SCREENING FOR INHERITED THYROID DEFECTS
筛查遗传性甲状腺缺陷
基本信息
- 批准号:6304544
- 负责人:
- 金额:$ 3.28万
- 依托单位:
- 依托单位国家:美国
- 项目类别:
- 财政年份:1999
- 资助国家:美国
- 起止时间:1999-12-01 至 2001-02-28
- 项目状态:已结题
- 来源:
- 关键词:
项目摘要
The protocol uses Core Lab resources only. The broad objective of this research proposal is to gain knowledge about the molecular mechanisms of thyroid physiology through the identification and characterization of human genetic errors causing defects of thyroid hormone regulation, synthesis, transport and action. Central to this project is the availability of patient material for clinical studies. These are: subjects expressing the phenotype of thyrotropin resistance, families with iodide trapping defect, iodide organification defect, defects of thyroxine-binding globulin, transthyretin and albumin, and resistance to thyroid hormone.
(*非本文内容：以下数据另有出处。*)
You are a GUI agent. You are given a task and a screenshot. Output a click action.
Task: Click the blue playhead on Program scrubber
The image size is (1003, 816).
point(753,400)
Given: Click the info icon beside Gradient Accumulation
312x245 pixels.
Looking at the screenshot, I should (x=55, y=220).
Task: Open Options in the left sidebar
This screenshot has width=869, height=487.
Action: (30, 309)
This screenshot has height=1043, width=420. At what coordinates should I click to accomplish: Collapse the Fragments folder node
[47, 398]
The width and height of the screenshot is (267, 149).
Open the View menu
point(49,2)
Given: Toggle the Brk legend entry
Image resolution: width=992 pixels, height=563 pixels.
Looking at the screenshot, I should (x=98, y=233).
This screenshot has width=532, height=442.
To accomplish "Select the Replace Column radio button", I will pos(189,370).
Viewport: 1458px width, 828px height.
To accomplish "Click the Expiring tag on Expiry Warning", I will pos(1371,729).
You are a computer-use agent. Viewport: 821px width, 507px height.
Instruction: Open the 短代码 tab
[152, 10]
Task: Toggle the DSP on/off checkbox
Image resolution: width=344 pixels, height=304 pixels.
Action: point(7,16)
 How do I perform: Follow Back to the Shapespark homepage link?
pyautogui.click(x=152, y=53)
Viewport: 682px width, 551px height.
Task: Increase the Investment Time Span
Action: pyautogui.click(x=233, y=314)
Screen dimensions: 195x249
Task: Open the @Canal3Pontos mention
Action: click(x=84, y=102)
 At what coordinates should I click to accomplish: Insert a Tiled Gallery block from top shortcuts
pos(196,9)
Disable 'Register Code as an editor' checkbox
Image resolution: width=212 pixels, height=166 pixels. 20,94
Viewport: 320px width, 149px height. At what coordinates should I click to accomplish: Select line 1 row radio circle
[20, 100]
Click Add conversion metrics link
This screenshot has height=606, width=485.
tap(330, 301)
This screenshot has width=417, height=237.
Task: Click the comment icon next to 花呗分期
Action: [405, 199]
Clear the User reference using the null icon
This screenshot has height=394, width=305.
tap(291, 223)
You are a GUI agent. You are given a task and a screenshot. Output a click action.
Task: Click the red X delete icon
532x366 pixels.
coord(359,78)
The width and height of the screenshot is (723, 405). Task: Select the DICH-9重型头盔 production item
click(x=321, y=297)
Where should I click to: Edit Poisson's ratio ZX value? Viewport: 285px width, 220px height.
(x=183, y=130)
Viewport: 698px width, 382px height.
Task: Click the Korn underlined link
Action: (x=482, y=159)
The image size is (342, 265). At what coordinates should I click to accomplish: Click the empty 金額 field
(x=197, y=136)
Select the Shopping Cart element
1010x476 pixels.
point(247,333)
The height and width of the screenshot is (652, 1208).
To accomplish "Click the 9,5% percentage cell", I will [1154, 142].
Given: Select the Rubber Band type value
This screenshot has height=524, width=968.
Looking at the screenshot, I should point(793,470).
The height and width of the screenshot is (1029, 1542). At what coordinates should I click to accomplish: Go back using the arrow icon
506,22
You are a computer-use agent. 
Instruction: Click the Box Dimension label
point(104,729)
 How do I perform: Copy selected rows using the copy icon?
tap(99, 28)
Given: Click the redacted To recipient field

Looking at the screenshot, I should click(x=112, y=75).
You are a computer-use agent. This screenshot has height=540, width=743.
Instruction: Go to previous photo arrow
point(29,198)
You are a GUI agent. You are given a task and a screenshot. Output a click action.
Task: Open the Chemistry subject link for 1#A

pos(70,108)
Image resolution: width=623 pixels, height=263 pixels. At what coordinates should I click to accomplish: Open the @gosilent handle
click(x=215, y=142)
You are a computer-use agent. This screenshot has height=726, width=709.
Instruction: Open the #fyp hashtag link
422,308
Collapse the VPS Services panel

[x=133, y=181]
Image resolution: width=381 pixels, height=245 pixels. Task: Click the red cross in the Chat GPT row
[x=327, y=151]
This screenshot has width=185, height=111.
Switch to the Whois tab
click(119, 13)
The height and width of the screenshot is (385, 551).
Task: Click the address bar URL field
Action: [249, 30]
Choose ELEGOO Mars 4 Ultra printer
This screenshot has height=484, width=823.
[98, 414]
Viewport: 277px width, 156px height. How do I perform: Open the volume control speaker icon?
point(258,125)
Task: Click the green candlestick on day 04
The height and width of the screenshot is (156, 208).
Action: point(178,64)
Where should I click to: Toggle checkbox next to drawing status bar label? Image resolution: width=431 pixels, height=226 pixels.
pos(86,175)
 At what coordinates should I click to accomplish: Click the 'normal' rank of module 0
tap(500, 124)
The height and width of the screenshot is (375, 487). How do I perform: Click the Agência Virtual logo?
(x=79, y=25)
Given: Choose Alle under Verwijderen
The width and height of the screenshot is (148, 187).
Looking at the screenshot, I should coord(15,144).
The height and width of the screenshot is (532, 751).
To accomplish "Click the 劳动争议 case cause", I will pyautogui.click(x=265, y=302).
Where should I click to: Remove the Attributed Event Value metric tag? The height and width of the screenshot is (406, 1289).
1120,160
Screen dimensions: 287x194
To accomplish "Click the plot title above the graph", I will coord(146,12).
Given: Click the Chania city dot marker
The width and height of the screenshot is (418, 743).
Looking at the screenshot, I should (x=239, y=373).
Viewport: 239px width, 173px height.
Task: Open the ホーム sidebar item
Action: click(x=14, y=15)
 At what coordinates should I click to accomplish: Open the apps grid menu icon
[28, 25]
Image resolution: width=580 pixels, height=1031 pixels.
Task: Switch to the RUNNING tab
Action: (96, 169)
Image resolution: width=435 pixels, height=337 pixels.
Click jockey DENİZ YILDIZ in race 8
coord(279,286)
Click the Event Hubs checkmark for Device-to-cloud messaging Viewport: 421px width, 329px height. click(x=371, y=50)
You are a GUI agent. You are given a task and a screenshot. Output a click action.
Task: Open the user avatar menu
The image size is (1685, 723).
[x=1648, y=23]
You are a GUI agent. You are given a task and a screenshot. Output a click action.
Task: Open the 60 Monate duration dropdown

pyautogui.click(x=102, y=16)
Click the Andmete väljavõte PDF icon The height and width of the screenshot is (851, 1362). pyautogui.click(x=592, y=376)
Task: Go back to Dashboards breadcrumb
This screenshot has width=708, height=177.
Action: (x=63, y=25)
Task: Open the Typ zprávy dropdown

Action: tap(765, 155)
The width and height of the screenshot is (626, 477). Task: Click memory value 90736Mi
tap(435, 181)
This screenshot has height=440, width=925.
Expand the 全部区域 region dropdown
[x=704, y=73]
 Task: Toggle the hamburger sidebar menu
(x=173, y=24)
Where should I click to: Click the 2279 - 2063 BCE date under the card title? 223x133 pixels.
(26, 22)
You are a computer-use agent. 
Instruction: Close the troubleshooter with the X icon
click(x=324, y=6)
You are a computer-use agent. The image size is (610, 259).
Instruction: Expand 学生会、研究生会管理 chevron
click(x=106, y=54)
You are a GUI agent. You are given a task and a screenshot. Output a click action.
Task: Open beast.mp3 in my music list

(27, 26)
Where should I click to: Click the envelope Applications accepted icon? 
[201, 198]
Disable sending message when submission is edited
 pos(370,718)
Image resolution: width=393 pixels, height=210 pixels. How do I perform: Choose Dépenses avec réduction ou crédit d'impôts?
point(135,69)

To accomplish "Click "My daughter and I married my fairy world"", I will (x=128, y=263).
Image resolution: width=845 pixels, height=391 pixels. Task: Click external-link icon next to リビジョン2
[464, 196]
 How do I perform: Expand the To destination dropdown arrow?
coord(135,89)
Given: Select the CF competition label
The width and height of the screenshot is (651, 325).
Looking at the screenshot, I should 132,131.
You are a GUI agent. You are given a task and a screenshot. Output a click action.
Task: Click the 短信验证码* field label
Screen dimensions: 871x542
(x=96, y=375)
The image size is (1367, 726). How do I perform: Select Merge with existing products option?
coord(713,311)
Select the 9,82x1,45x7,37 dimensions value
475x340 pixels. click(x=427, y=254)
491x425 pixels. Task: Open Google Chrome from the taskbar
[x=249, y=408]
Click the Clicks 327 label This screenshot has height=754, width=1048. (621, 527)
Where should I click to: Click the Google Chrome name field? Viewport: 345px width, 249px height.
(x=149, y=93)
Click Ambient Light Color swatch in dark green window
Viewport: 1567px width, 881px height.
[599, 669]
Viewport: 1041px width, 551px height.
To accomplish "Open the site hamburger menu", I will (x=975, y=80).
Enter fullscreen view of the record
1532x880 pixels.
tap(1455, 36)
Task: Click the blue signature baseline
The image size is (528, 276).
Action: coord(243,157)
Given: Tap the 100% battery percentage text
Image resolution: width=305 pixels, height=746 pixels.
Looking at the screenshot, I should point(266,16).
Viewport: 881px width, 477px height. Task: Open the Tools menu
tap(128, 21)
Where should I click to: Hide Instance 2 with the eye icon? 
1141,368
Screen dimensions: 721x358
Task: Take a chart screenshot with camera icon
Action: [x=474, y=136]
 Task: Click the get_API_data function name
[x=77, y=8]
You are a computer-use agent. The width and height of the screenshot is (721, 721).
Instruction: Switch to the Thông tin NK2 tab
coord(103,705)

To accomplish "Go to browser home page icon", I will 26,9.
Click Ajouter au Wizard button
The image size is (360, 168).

本方案仅使用核心实验室资源。 这项研究提案的广泛目标是通过识别和表征导致甲状腺激素调节、合成、运输和作用缺陷的人类遗传错误,获得有关甲状腺生理学分子机制的知识。 该项目的核心是为临床研究提供患者材料。 这些措施包括:表达促甲状腺激素抵抗表型的受试者,具有碘捕获缺陷、碘有机化缺陷、甲状腺素结合球蛋白、甲状腺素运载蛋白和白蛋白缺陷以及甲状腺激素抵抗的家族。
项目成果
期刊论文数量(0)
专著数量(0)
科研奖励数量(0)
会议论文数量(0)
专利数量(0)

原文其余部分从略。